Segment Open

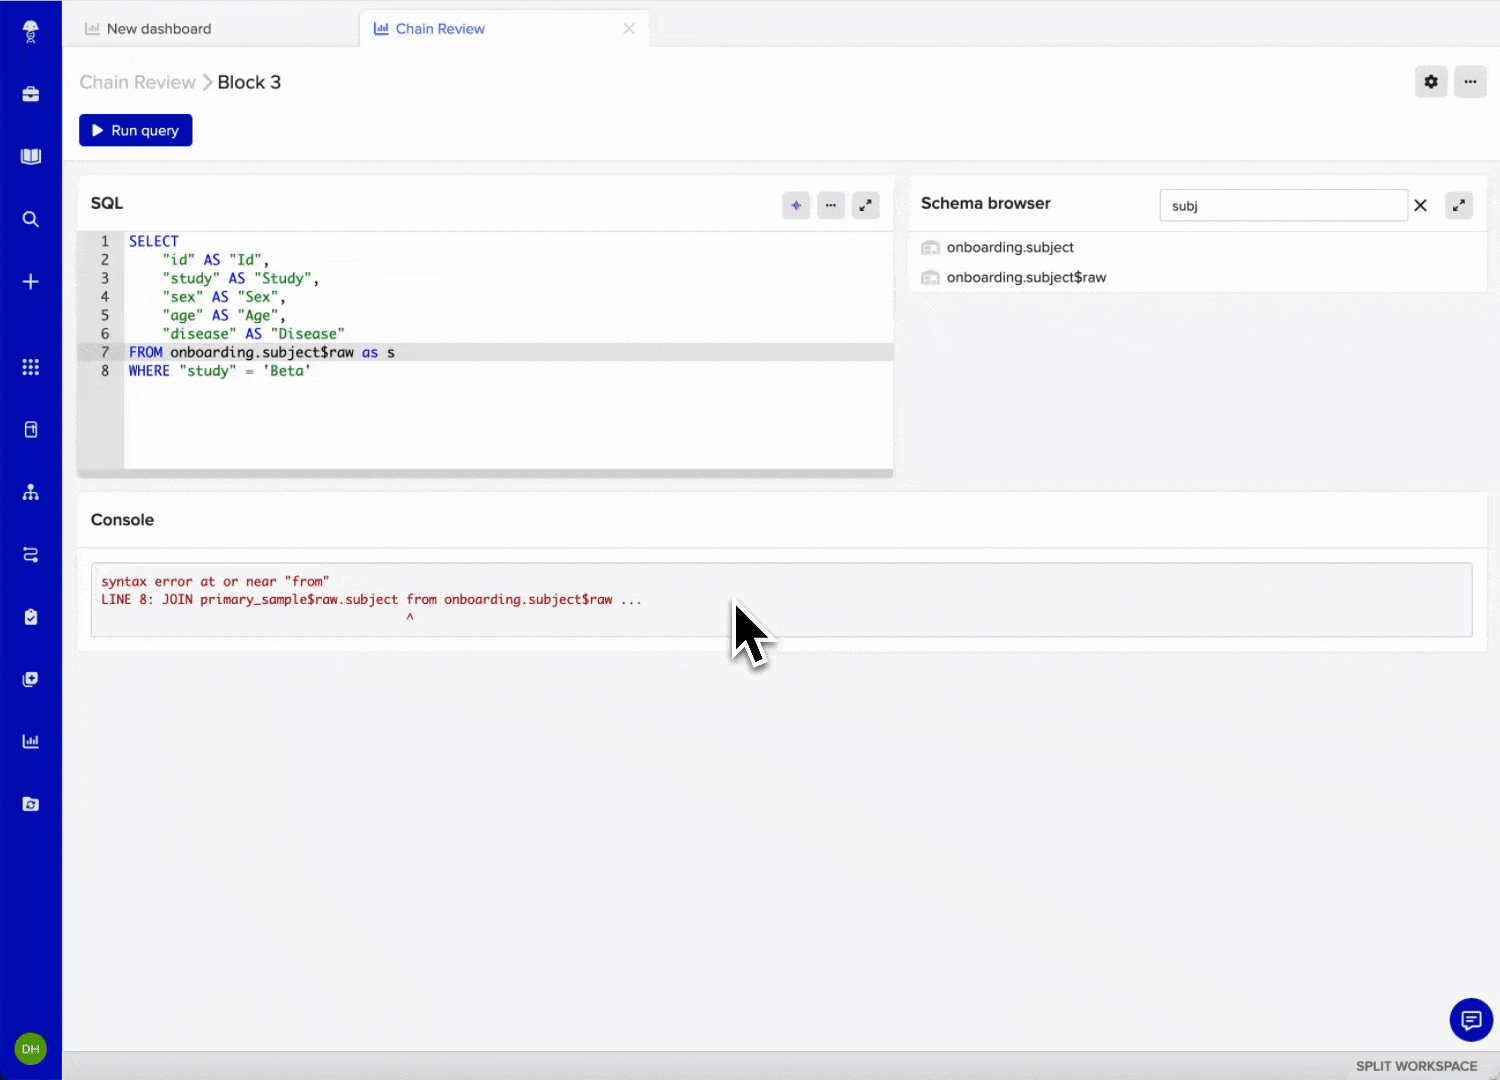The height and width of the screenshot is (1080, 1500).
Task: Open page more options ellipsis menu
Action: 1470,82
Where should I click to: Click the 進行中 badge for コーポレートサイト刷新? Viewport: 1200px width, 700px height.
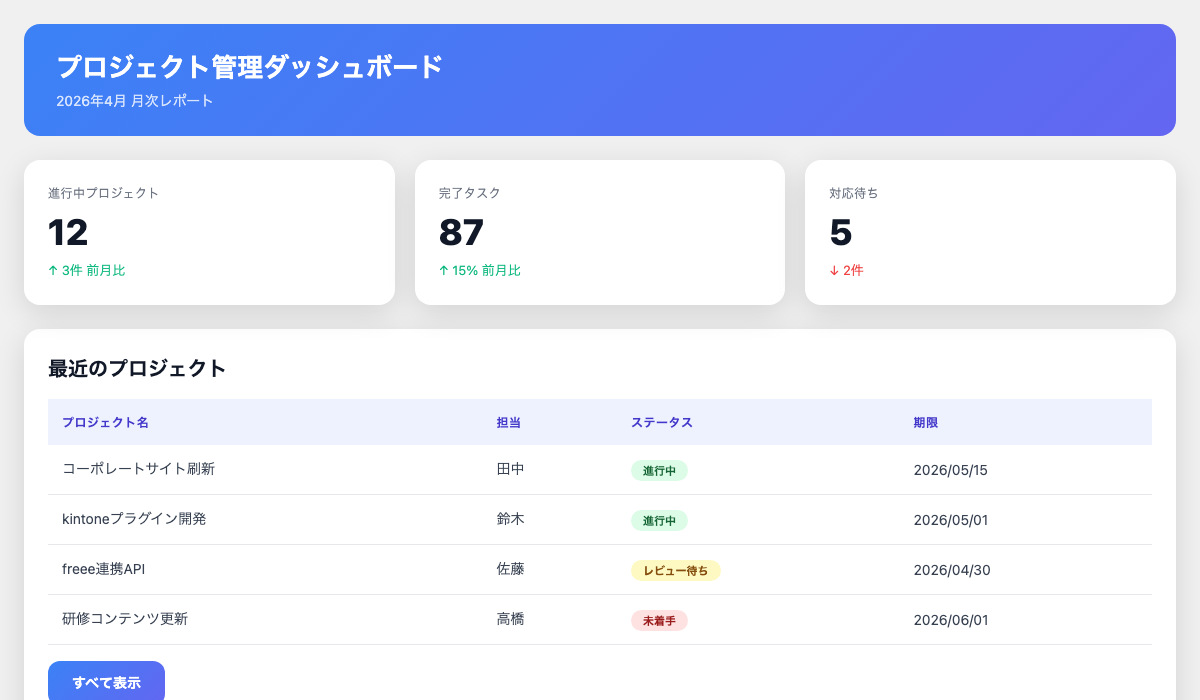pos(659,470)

Segment Closed

What the task asks.
Lines from the one that contains "Where should I" to the final line of the material are the whole answer. Reproduce them word for word and skip the pictures.

Answer box.
Where should I click to: Click the 進行中 badge for コーポレートサイト刷新? Viewport: 1200px width, 700px height.
pos(659,470)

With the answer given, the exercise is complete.